**** EXCERPTED DATA ****

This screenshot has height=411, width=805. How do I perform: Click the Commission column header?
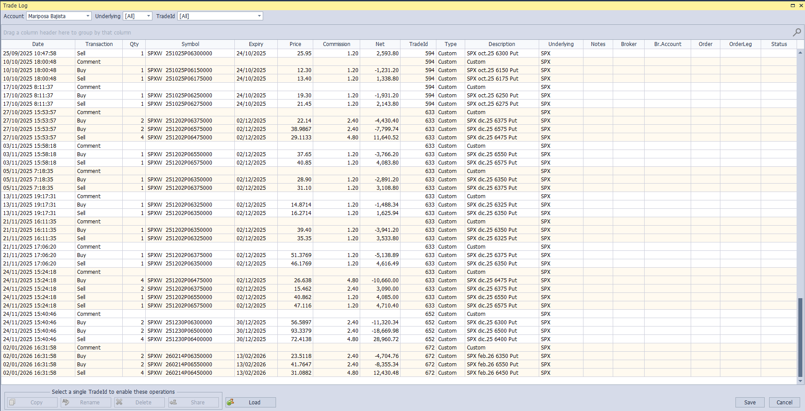coord(336,44)
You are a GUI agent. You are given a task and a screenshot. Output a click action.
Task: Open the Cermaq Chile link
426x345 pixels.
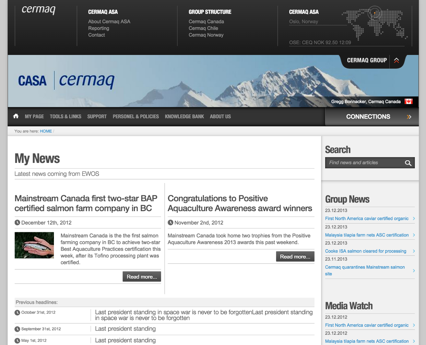pos(203,28)
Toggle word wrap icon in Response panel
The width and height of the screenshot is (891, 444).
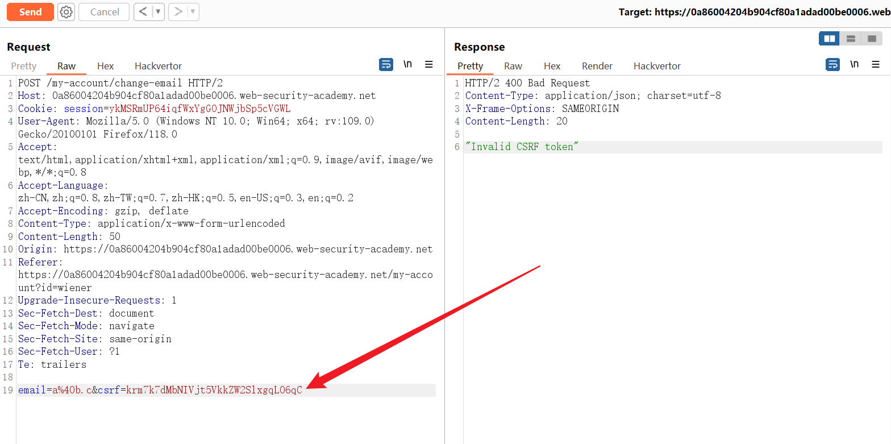pos(832,65)
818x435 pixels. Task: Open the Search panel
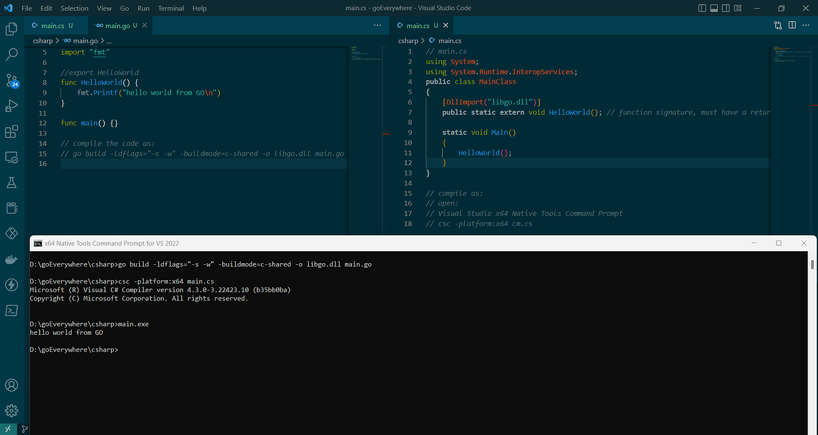12,55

****

WHAT YOU SHOULD DO:
Keep out the pictures, and copy exactly the lines from the one that contains "426x345 pixels." through the final line of the records above, both ends included.

OUTPUT FOR THIS EXERCISE:
426x345 pixels.
pos(203,28)
Toggle word wrap icon in Response panel
The width and height of the screenshot is (891, 444).
pos(832,65)
818x435 pixels. Task: Open the Search panel
12,55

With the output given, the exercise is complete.